Consegna:
Sulla base del testo sui voucher in Puglia, risponda brevemente ai seguenti quesiti.
1. Quale posizione occupa la Puglia tra le regioni italiane per utilizzo dei voucher?
2. Quale carica ricopre Aldo Pugliese?
3. Di quale percentuale è aumentato in Italia nel 2016 l'utilizzo dei voucher rispetto al 2015?

Testo di riferimento:
“La Puglia è la settima regione in Italia per utilizzo dei voucher, Bari prima tra le provincie, con oltre 2 milioni nel territorio regionale. La tracciabilità introdotta dal Governo è utile, ma da sola non basta per fermare un fenomeno che penalizza la buona e sana occupazione. Dal 2008, anno di prima concreta applicazione dello strumento, al 2016 il ricorso al loro utilizzo è stato spaventoso. In Italia siamo passati da 536 mila del 2008 a 134 milioni del 2016, in aumento del 24.1% sul 2015 per una stima di oltre 1.6 milioni di lavoratori coinvolti nel 2016, a fronte di circa 1.3 milioni del 2015”. Aldo Pugliese, Segretario Generale della UIL di Puglia, commenta così i dati sull’utilizzo dei voucher e soprattutto evidenzia il “balzo” della Puglia, passata dai 2443 del 2008 a oltre 6.2 milioni del 2016, con un +22.2% sul 2015.

Dati di seguito:

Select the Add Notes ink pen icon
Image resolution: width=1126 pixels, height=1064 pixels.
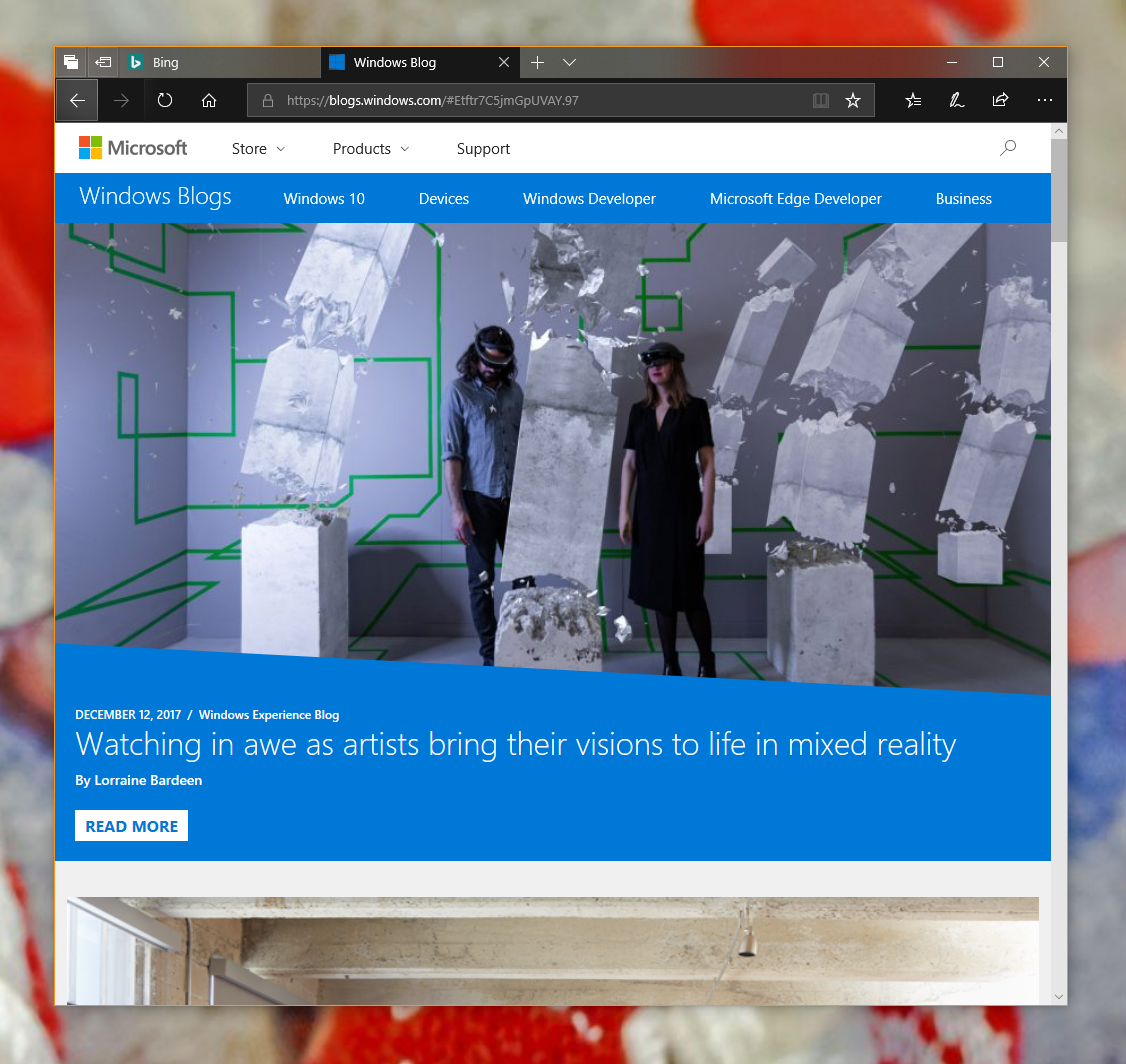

Spazio risposta:
1. La settima.
2. Segretario Generale della UIL di Puglia.
3. Del 24.1%.